Il est inacceptable et inhumain de contraindre hommes, femmes et enfants à un nouveau marathon administratif de plus en plus difficile à surmonter.

On ne quitte pas son pays degaitédecoeur.Lesfacteurs sont nombreux : guerre, pauvreté, religion, climat, etc.

Autant de motifs qu’un pays comme la France devrait être en mesure d’entendre. Au nom de l’humanité.

Sébastien Madau (La Marseillaise, le 12 janvier 2018)

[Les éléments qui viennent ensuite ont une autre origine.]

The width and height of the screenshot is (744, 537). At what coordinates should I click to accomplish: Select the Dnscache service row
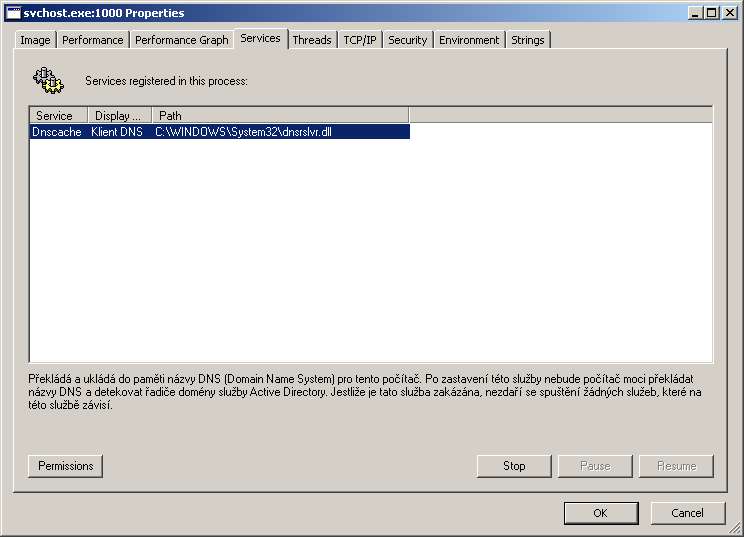[220, 131]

Face aux migrants, il y a solidarité et... solidarité

« Nous sommes tous d’accord pour dire qu’on a besoin de renforcer les éléments de solidarité pour mieux protéger nos frontières » : la déclaration d’Emmanuel Macron lors de la réunion des dirigeants de sept pays du Sud de l’Union européenne mercredi soir à Rome. Singulière conception de la solidarité résumée aux États visant à remettre en cause le principe -absurde- de l’accord de Dublin qui laisse la responsabilité de l’accueil des migrants au premier pays d’arrivée. Par « solidarité » ce groupe de 6 pays créé en 2016 par le Premier Ministre grec Alexis Tsipras entend une meilleure répartition des migrants dans les différents pays sans pour autant oser mentionner les formules de quotas ou de relocations tentées par l’UE sans résultat en raison de l’opposition de certains pays d’Europe de l’Est.

Le mot solidarité prend une autre tournure quand il s’agit de celle due aux migrants comme l’ont montré les retentissants procès de Cédric Herrou, Martine Landry en France ou encore les accusations contre Helena Maleno au Maroc. Dans ce sens, il devient un délit. Hier, une plainte déposée par 38 migrants auprès du procureur de Pau est venue éclairer d’une lumière crue cette question : pour « actes de torture et traitements humains dégradants » subis à leur arrivée en Italie après avoir refusé de donner leurs empreintes, comme le prévoit le règlement de Dublin afin que le pays d’arrivée d’un migrant dans l’UE soit aussi celui qui gère sa demande d’asile. Face à ce refus, ces 38 migrants « ont été maltraités, d’autres battus, très souvent emprisonnés arbitrairement, victimes de chantage, privés d’eau et de nourriture », assure leur avocate Me Casau selon qui deux d’entre-eux relatent des faits de tortures, « l’un ayant eu un bras cassé et l’autre les testicules broyés ».